Farrell and Martin begin by disputing the assumption that there is a Standard English, and that this is what ESL students want to learn (2). They ask: “Has rapid change in the status of English as a global language left the classroom practices of many English language teachers lagging behind learners’ desires or even their needs?” (2). The authors assert that English standards are determined contextually, within communities of practice (3), noting that to try to teach SE is to do a violence to students’ identities.

In their discussion of world Englishes, the authors describe Kuchru’s theory of the inner, outer, and expanding circles of English users, explaining that English users (as with users of any language) say more about their identities and communities through their practice than about anything else. They explain that “teaching local varieties of English (such as Singlish) may be just as problematic as teaching inner circle Standard English,” and thus offer three guiding principles for practice:

  1. Teachers need to carefully consider their teaching context (McKay 2002).
  2. After choosing their target of instruc- tion based on that context, teachers should value their learners’ current English usage (El-Sayed 1991).
  3. Teachers need to prepare learners for future international English encounters by exposing them to other varieties of English (Matsuda 2003) and by teach- ing them strategic competence when interacting with speakers who speak other varieties of English. (4)

Farrell and Martin encourage teachers to adopt context-dependent pedagogies that teach locally useful English varieties, while also exposing students to multiple varieties of English and developing “meta-pragmatic awareness skills” for intercultural communication (6). After offering a couple of sample activities for helping students develop a nuanced understanding of the plurality of English, the authors conclude that: “In order to better prepare students for the global world, and to show them that their own English is valued, teachers can implement a balanced approach that incorporates the teaching and learning context as well as the learners’ values” (7).

Queen, Mary. “Transnational Feminist Rhetorics in a Digital World.”

Queen, Mary. “Transnational Feminist Rhetorics in a Digital World.” College English 70.5 (2008): 471-489.

Quotes

Feminist rhetorical studies must extend their analyses to examine how the modes of digital circulation matter in the mediation of relations among groups, communities, and nations, because this digital circulation often constructs and reinforces binary oppositions and rhetorics of superiority. 472

The complex relationship between digital technology and transnational feminist activism must become a central point of inquiry for feminist rhetoricians because Internet technology is profoundly implicated in globalized capitalist practices and integral to the resistance of local, regional, and transnational social movements to these practices. 472

The fundamental promise of rhetorical genealogy as a methodology for transnational feminist activism and scholarship is that it reconceptualizes and makes visible the multiple interactions between electronic texts and the material realities from which they emerge and through which they circulate to produce alternative fields for encountering each other in the moment of rhetorical action. 476

Examining the rhetorical transformation of these digital texts through their very mobility must include careful analyses of the particular ways in which digital circulation simultaneously involves multiple processes of contextualizing and decontextualizing; in other words, the rhetorical action of delinking text from one context cannot be separated from the simultaneous rhetorical action of linking text to (an)other context. The mobility of digital texts in time and space creates both proximity and distance among and between various cyberfields of rhetorical action—cyberfields that can reinforce reductive binaries of modern/traditional, liberated/oppressed, and progress/stasis and can create disconnection among feminists across the globe, but also ones that can dissolve these binaries to create opportunities for transnational feminist connections. The mobility of electronic texts and the representations embedded in them are crucial sites of rhetorical action and, thus, crucial sites for feminist rhetorical analysis. (485)

> **Data section**:
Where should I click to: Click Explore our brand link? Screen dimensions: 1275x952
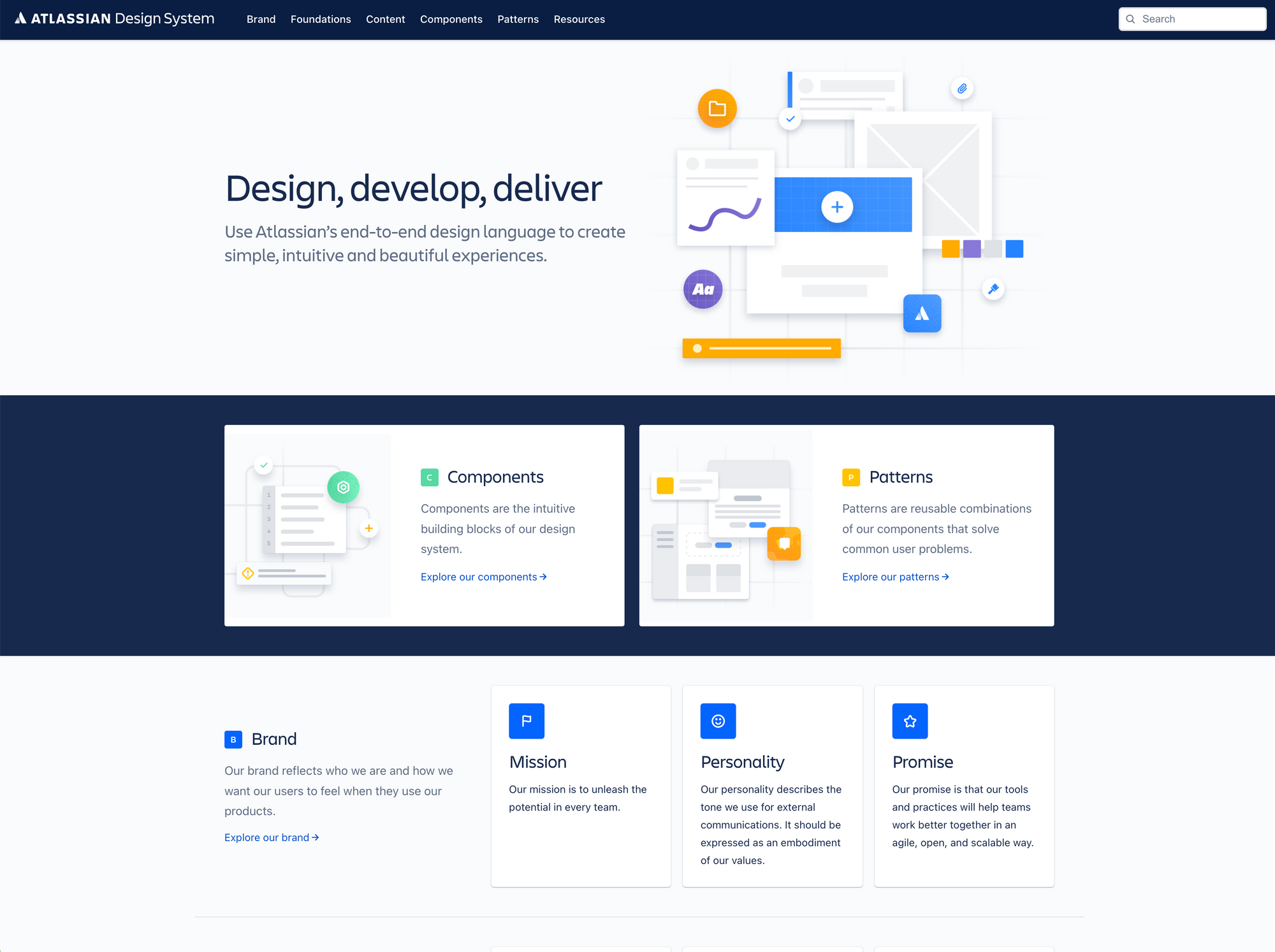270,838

---

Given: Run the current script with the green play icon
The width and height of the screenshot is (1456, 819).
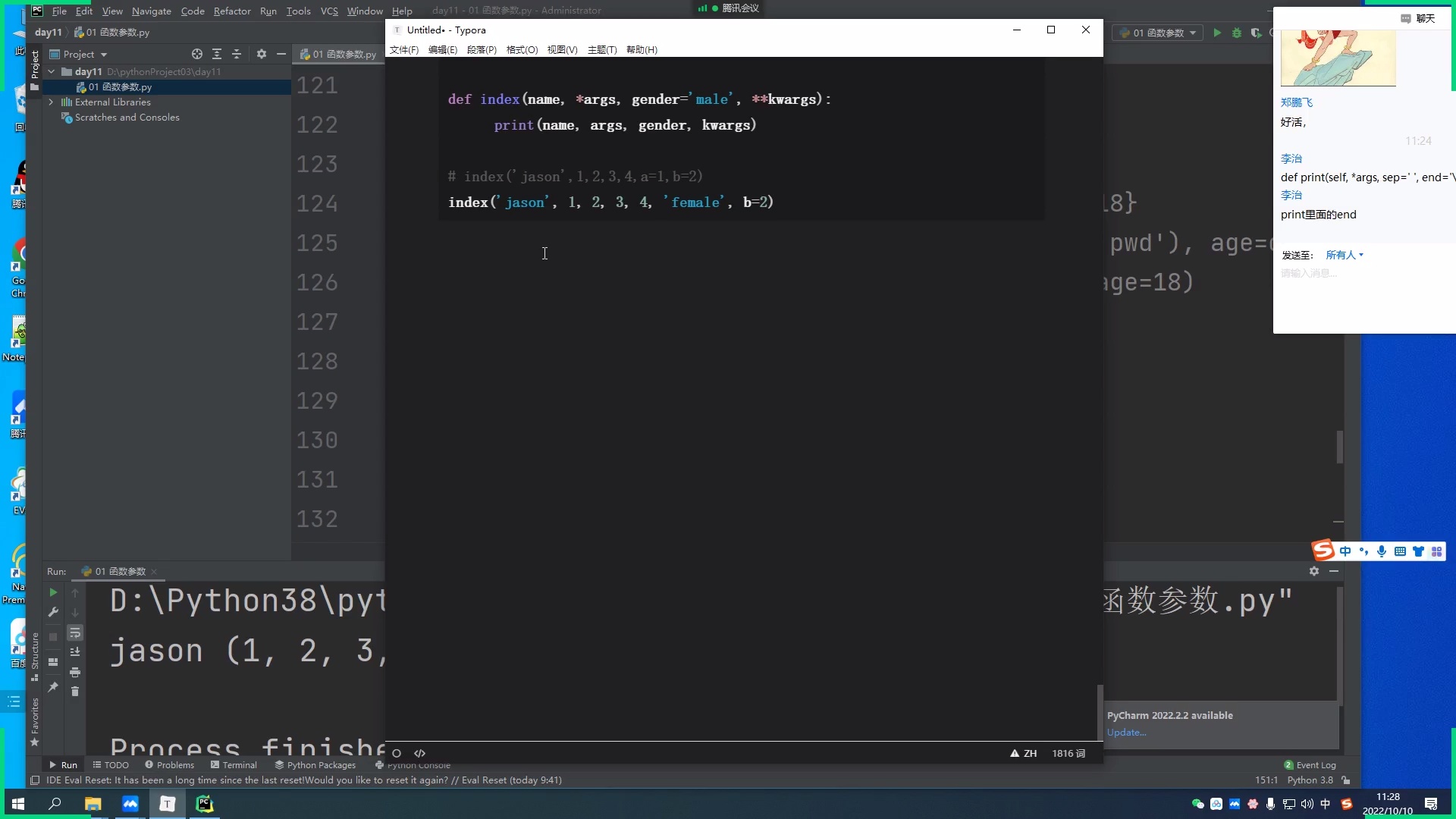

> **To-do list**:
**a)** Can you give the part of the reading notes that opens with the words "1. Teachers need" and closes with "usage (El-Sayed 1991).", replacing "value" with "respect"?
**b)** Could you rewrite the paragraph of the reading notes that begins "Farrell and Martin begin by disputing" in shorter form, keeping its main facts?

> **Outputs in order**:
**a)**
1. Teachers need to carefully consider their teaching context (McKay 2002).
  2. After choosing their target of instruc- tion based on that context, teachers should respect their learners’ current English usage (El-Sayed 1991).

**b)** Farrell and Martin question whether a Standard English exists and whether it is what ESL students want to learn (2). They ask whether English's rapid rise as a global language has left many teachers' classroom practices behind learners' desires or needs (2). They argue that English standards are set contextually, within communities of practice (3), and that trying to teach SE does violence to students' identities.